» **Assignment**
Copy exactly, and copy only, the lines from the one bearing "Close the 月光 2.45 window" through the final line of the records.

» **Extracted information**
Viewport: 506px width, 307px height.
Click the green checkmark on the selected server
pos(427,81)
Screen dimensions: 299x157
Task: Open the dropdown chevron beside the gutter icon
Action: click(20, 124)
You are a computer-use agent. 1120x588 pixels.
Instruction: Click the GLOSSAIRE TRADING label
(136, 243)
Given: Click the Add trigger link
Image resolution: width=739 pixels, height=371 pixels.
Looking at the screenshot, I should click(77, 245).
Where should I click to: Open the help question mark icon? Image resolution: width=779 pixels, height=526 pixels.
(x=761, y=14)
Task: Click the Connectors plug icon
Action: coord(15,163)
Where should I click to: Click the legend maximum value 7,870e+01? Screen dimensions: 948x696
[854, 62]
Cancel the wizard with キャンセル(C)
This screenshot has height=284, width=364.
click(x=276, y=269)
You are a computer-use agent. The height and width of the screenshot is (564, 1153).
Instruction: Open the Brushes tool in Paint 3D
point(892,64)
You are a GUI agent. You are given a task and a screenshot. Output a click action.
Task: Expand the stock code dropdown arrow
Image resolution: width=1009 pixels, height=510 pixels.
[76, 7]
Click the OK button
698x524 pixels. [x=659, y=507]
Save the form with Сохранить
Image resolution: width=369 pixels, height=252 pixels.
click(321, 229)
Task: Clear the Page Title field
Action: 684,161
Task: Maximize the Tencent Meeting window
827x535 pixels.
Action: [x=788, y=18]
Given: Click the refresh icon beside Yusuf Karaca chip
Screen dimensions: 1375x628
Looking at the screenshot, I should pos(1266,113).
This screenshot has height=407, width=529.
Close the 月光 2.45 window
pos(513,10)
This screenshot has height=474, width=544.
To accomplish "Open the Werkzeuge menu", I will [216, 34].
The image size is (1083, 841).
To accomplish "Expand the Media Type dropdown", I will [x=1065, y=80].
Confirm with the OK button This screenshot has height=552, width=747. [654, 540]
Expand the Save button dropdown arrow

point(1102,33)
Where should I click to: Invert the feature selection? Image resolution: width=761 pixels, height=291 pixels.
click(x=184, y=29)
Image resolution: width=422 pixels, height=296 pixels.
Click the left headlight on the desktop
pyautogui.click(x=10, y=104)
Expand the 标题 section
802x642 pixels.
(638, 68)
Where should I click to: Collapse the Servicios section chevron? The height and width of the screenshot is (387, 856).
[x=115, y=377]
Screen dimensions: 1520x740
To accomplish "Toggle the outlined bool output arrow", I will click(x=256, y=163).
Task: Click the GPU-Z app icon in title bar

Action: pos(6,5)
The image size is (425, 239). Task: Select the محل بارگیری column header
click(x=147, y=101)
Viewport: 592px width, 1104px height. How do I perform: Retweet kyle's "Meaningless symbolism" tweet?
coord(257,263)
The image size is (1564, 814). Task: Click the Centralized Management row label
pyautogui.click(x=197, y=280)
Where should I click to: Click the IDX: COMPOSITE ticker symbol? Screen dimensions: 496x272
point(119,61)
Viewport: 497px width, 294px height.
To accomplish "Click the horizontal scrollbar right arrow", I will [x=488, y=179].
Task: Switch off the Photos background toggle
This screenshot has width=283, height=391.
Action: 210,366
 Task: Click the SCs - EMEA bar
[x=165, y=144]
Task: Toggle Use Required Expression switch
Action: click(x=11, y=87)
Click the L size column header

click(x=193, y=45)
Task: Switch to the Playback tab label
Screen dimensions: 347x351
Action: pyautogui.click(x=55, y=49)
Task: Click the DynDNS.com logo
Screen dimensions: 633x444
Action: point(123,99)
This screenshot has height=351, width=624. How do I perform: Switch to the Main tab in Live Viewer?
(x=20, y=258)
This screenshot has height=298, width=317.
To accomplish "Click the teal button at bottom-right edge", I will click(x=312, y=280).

» **Solved problem**
Close the 月光 2.45 window
pos(513,10)
This screenshot has height=474, width=544.
To accomplish "Open the Werkzeuge menu", I will [216, 34].
The image size is (1083, 841).
To accomplish "Expand the Media Type dropdown", I will [x=1065, y=80].
Confirm with the OK button This screenshot has height=552, width=747. [654, 540]
Expand the Save button dropdown arrow

point(1102,33)
Where should I click to: Invert the feature selection? Image resolution: width=761 pixels, height=291 pixels.
click(x=184, y=29)
Image resolution: width=422 pixels, height=296 pixels.
Click the left headlight on the desktop
pyautogui.click(x=10, y=104)
Expand the 标题 section
802x642 pixels.
(638, 68)
Where should I click to: Collapse the Servicios section chevron? The height and width of the screenshot is (387, 856).
[x=115, y=377]
Screen dimensions: 1520x740
To accomplish "Toggle the outlined bool output arrow", I will click(x=256, y=163).
Task: Click the GPU-Z app icon in title bar

Action: pos(6,5)
The image size is (425, 239). Task: Select the محل بارگیری column header
click(x=147, y=101)
Viewport: 592px width, 1104px height. How do I perform: Retweet kyle's "Meaningless symbolism" tweet?
coord(257,263)
The image size is (1564, 814). Task: Click the Centralized Management row label
pyautogui.click(x=197, y=280)
Where should I click to: Click the IDX: COMPOSITE ticker symbol? Screen dimensions: 496x272
point(119,61)
Viewport: 497px width, 294px height.
To accomplish "Click the horizontal scrollbar right arrow", I will [x=488, y=179].
Task: Switch off the Photos background toggle
This screenshot has width=283, height=391.
Action: 210,366
 Task: Click the SCs - EMEA bar
[x=165, y=144]
Task: Toggle Use Required Expression switch
Action: click(x=11, y=87)
Click the L size column header

click(x=193, y=45)
Task: Switch to the Playback tab label
Screen dimensions: 347x351
Action: pyautogui.click(x=55, y=49)
Task: Click the DynDNS.com logo
Screen dimensions: 633x444
Action: point(123,99)
This screenshot has height=351, width=624. How do I perform: Switch to the Main tab in Live Viewer?
(x=20, y=258)
This screenshot has height=298, width=317.
To accomplish "Click the teal button at bottom-right edge", I will click(x=312, y=280).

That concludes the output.